(Supplied text)
Dahbia Benakli gave up her job as a preschool teacher when Covid hit. She had nobody to watch her kids.
The Algerian immigrant and single mom turned to the gig economy, driving for Door Dash and bringing her two young children along for the ride.
“I don’t want to face anything like an eviction, being in the streets or in the car,” Benakli said.
But despite cobbling enough money each month to pay the rent, and a county moratorium banning most evictions during the pandemic, an eviction is exactly what Benakli and her neighbors are now facing.
In May, a company called Sekk Investments, run by Walnut Creek real estate investor Steven Pinza, purchased the building Benakli has called home for more than a decade. The company owns more than 150 units across the Bay Area, according to Property Radar.
Sekk Investments Owns More Than 150 Housing Units
Sekk Investments owns more than 150 housing units in the East Bay, according to Property Radar.
Source: Property Radar
Credit: Sean Myers/NBC Bay Area
Benakli pays $1,000 a month, a bargain by Bay Area standards, let alone Walnut Creek, a city known more for seven-figure home prices than affordable apartments. That month, Pinza sent 60-day eviction notices on behalf of Sekk Investments to most residents in the building, according to three tenants who showed similar letters to NBC Bay Area.
“There were 15 people here, eleven were asked to leave,” Benakli said, adding that most of the residents who received a notice have already left. “We’re only a few left right now. I think three or four.”
The May notices, signed by Pinza, state the tenants must vacate their units within 60 days because his company has “learned of significant problems at the building” and is “forced to make substantial repairs to the units.”
But Contra Costa County’s eviction moratorium, which ends after September 30th, bans most rent increases and “no fault” evictions during the pandemic.
Unless the landlord takes the property off the rental market, or plans on moving into one of the units themselves, they’re only allowed to evict tenants for immediate health and safety issues. But there’s no requirement they show evidence of any hazards before issuing notices.
“I don’t see health or safety issues, any ceiling falling,” Benakli said. “It’s clean, it just needs some new paint.”
“I want to keep my kids safe, because they ask a lot of questions. The seven-year-old always asks, ‘Mom, are we going to be kicked out to the street? Are we going to have to sleep in the car?’”
NBC Bay Area toured Benakli’s unit, and nothing stood out as an obvious sign of concern.
City records show Pinza’s company has pulled permits to upgrade kitchens and bathrooms in the building, but it’s unclear how serious those renovations are. NBC Bay Area reached out to Pinza multiple times, but never heard back. Nobody answered the door at Sekk Investments when we visited in person.
“These are not lawful notices,” said Leah Simon-Weisberg, the statewide legal director for the Alliance of Californians for Community Empowerment (ACCE).

(Extracted lines)
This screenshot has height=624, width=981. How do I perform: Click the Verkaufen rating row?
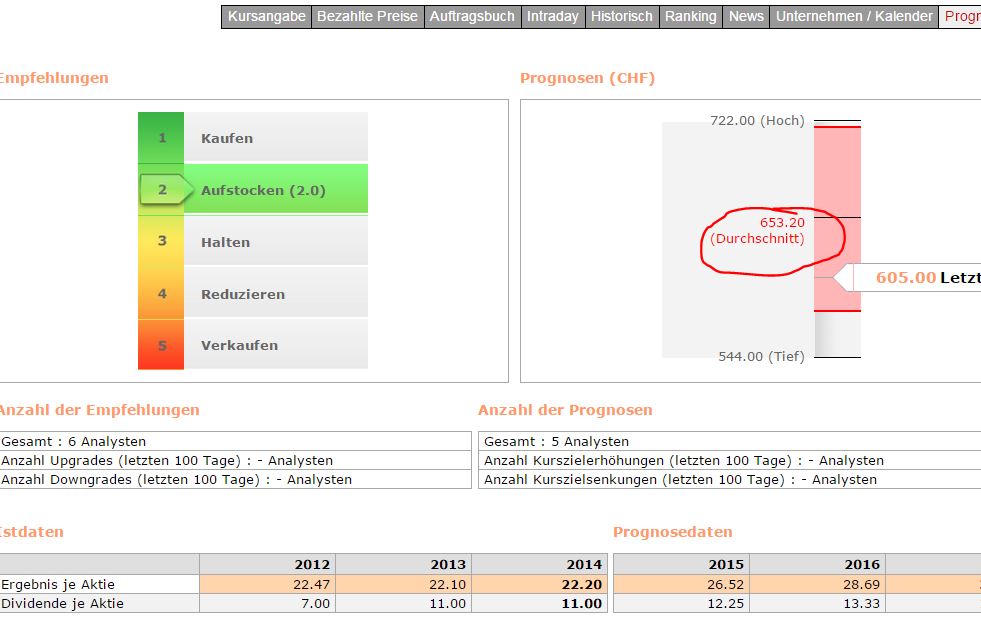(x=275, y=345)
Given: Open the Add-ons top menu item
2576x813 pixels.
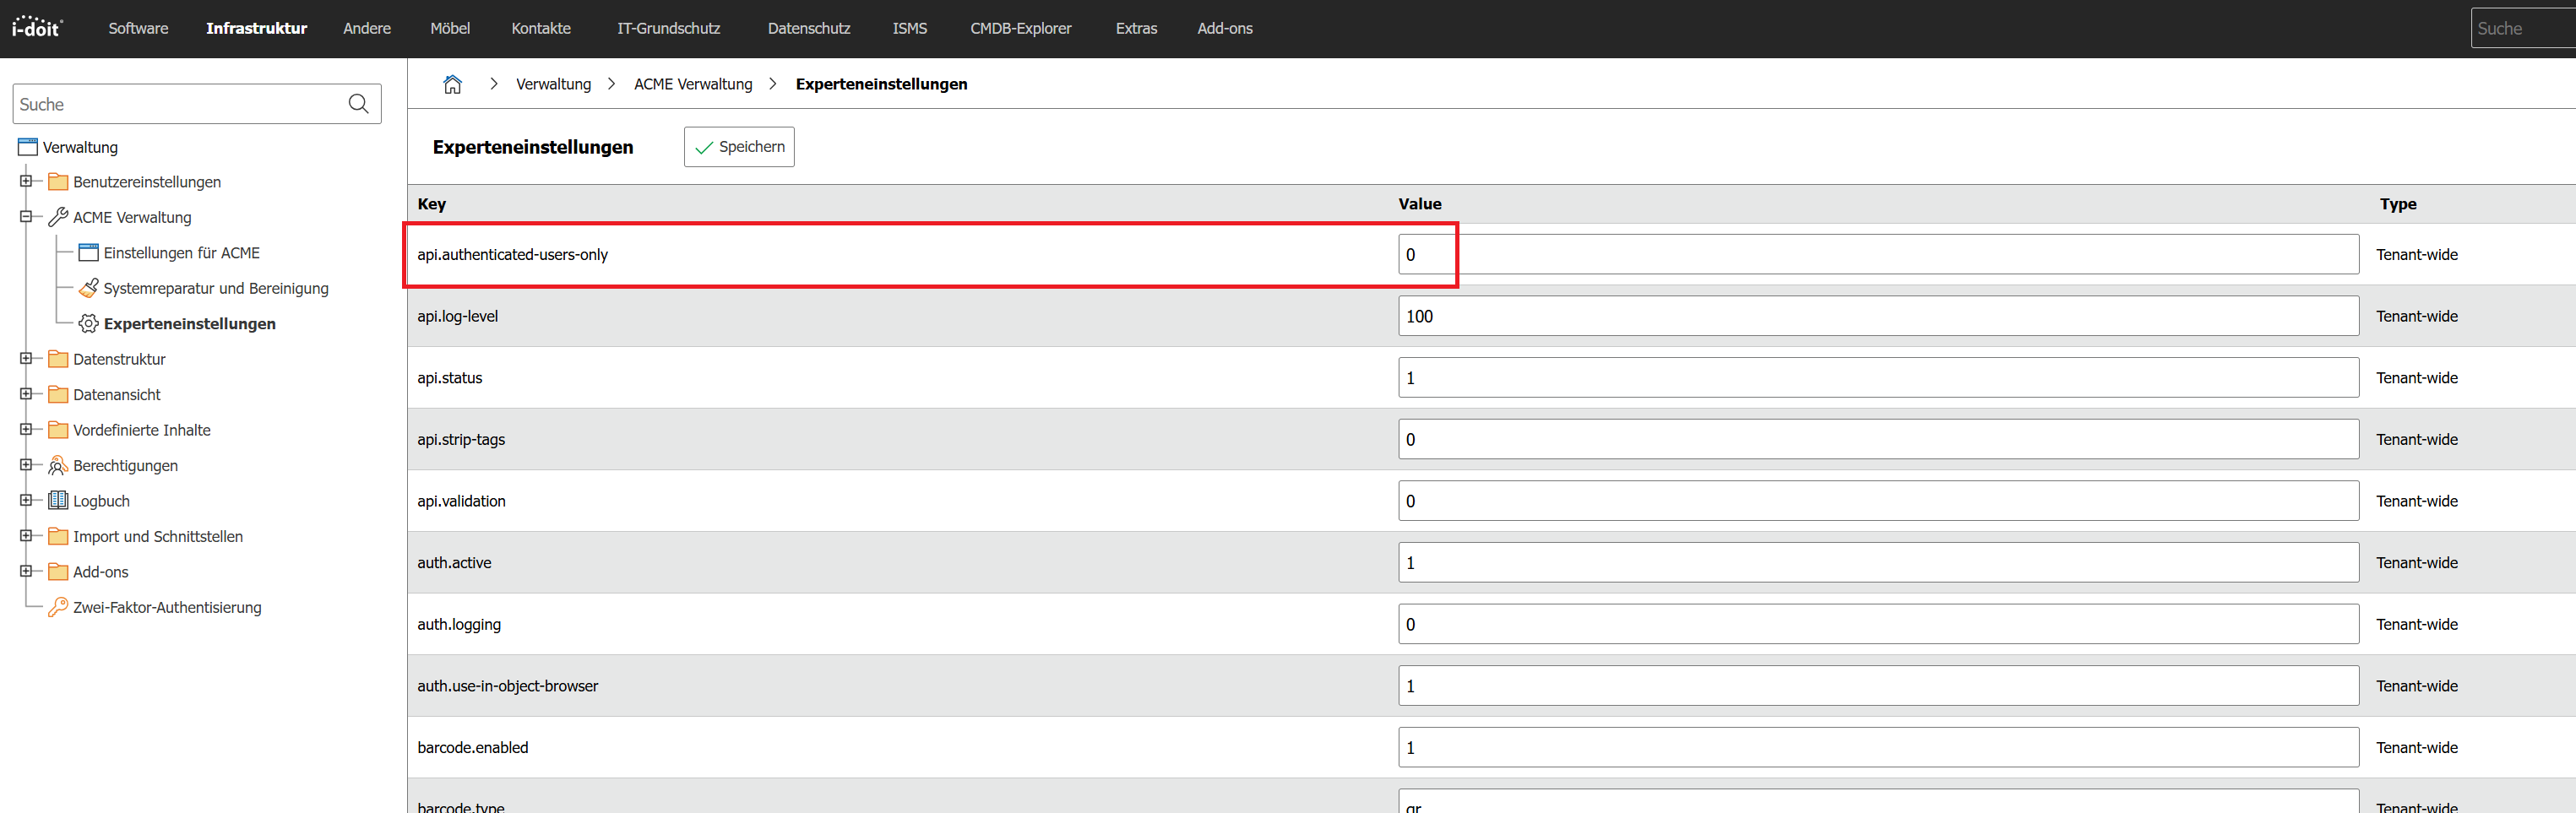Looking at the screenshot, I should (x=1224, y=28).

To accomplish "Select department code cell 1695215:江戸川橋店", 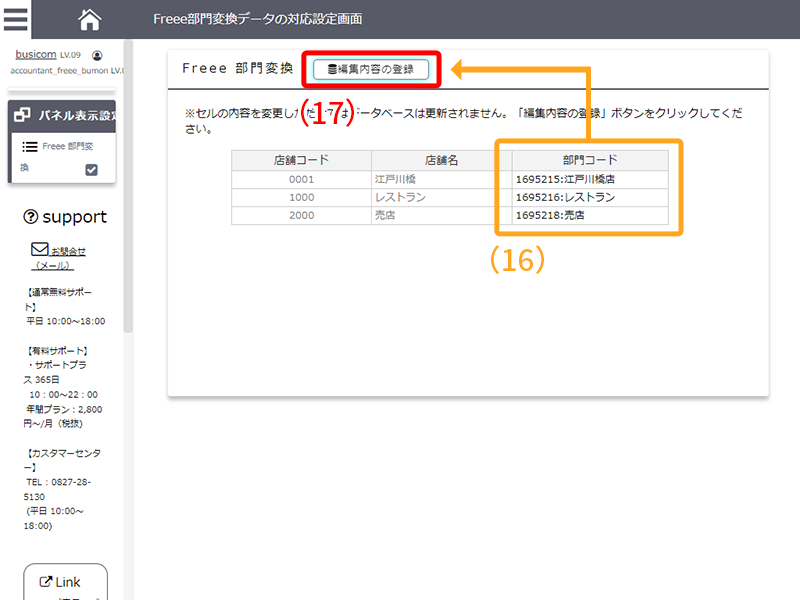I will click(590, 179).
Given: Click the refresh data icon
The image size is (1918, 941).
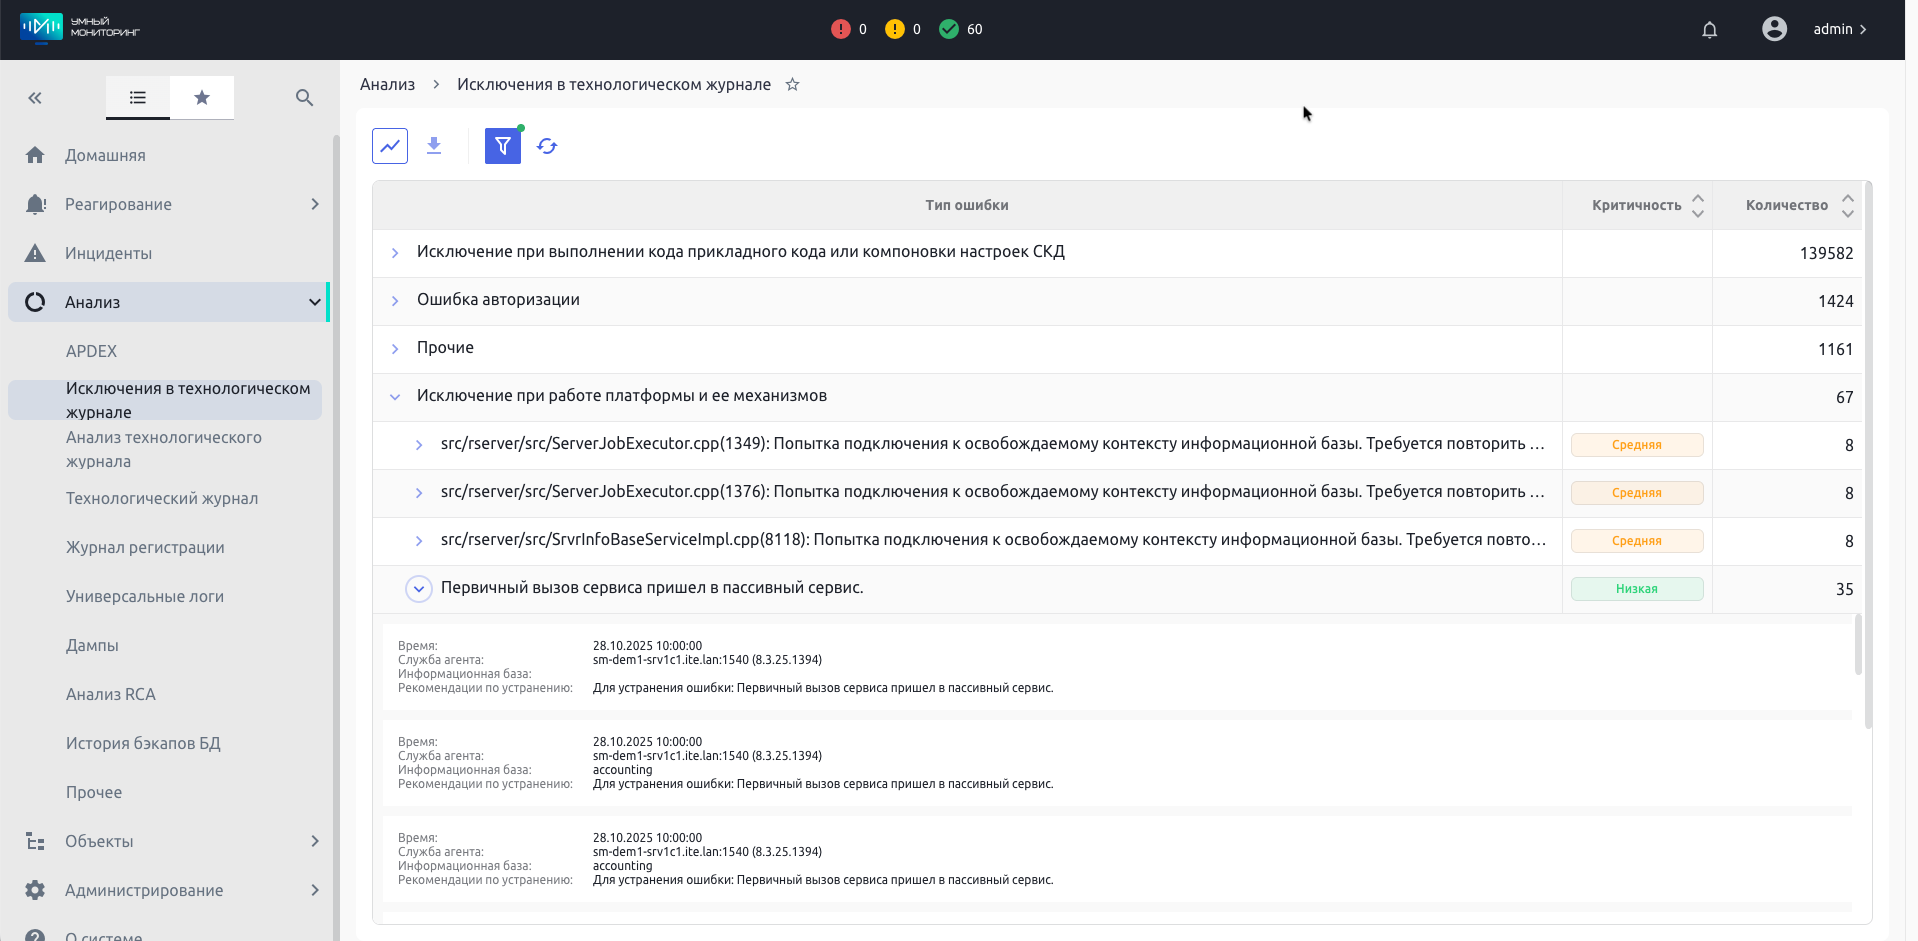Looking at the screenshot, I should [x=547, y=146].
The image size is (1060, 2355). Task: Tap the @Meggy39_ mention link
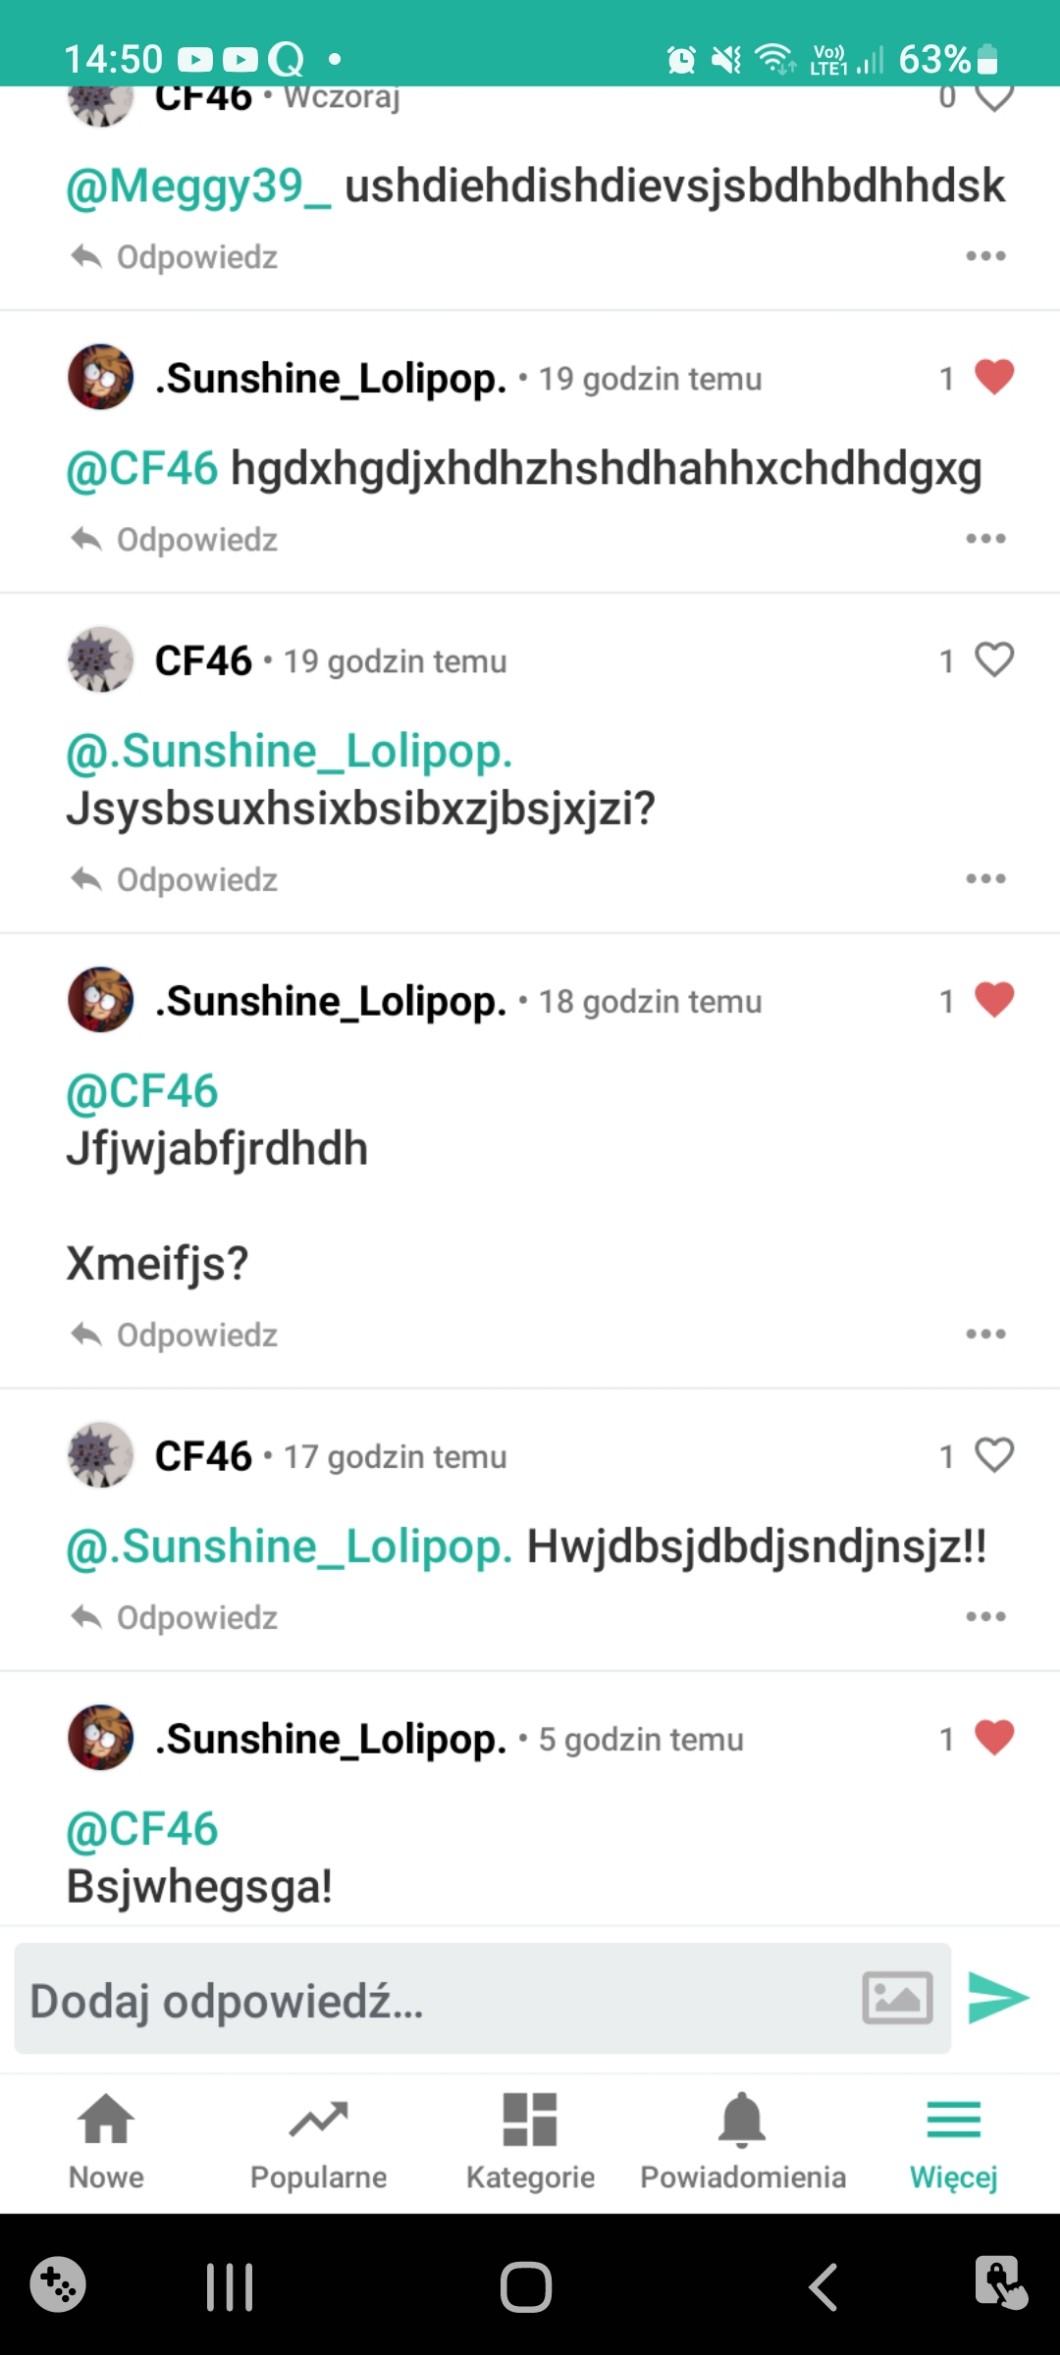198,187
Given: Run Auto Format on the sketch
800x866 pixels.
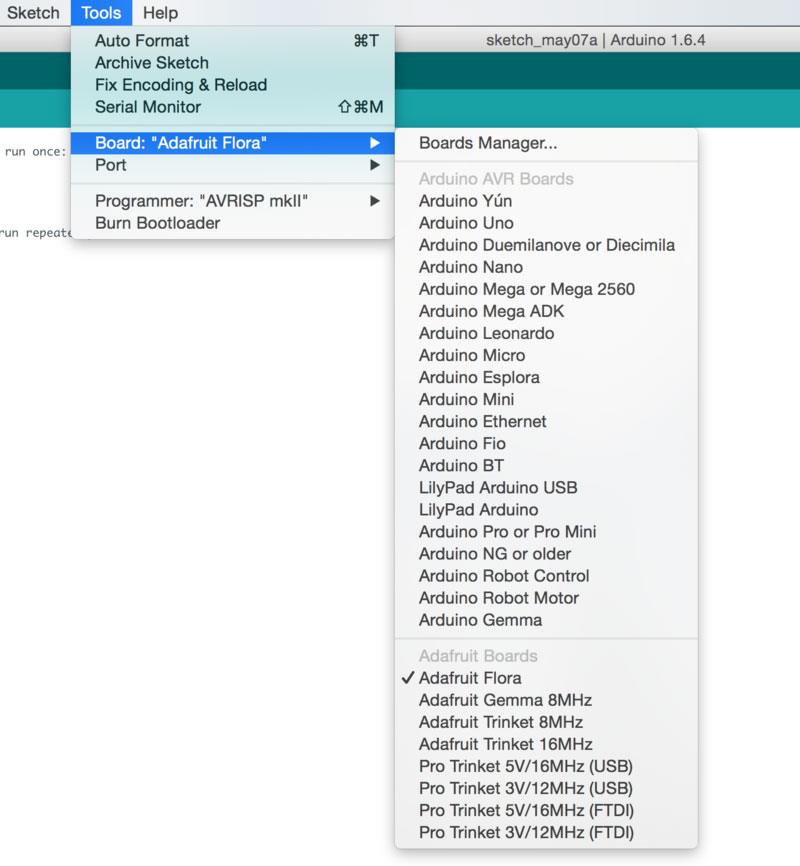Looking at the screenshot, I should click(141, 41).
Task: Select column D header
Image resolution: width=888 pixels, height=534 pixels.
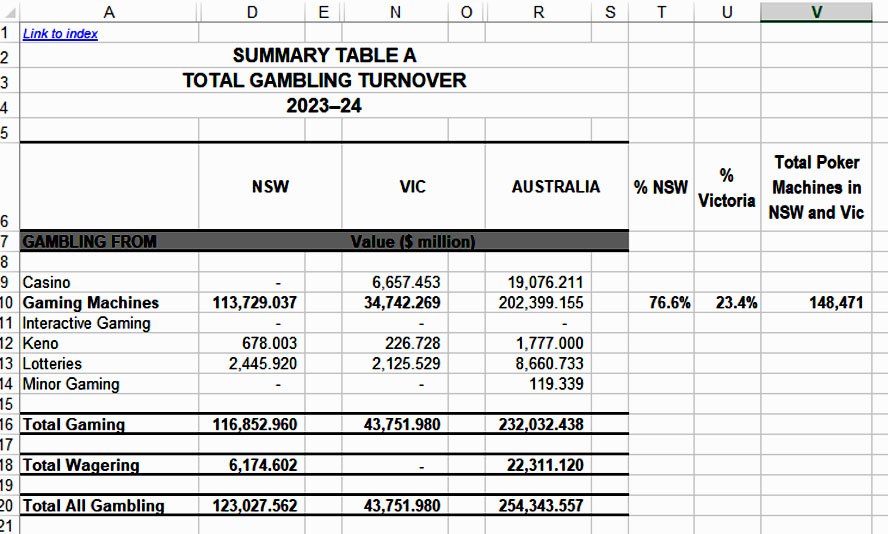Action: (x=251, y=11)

(Task objective)
Extend the news story about the Walnut Creek tenants facing eviction, picking up right after its last sentence. These lines have nothing to do with the text.

(Answer)
“The landlord is alleging that he has to do substantial rehabilitation. This basis for eviction is intended for situations where the roof fell in, just extreme conditions that are unsafe for tenants.”
Benakli and several other tenants still refuse to leave, even protesting in front of Pinza’s Walnut Creek home accompanied by supporters and tenant advocates.
“Basically what he really wants to do is gentrify the area, have us move out, make us homeless, and then just do cosmetic work so he can get other people to move in and pay higher rent,” said Decher Young, another tenant in the building who says she’s not budging.
In July, tenants say Pinza sent them letters containing the same offer: Move out for two months at their own expense and return with a $600 rent hike.
“I can’t [afford to pay that],” Benakli said. “It will be really hard. It’ll be hard and I have nowhere to go for two months.”
This isn’t the first housing controversy involving Pinza. He made headlines back in 2016 when tenants in Concord protested large rent increases and poor conditions at buildings he managed.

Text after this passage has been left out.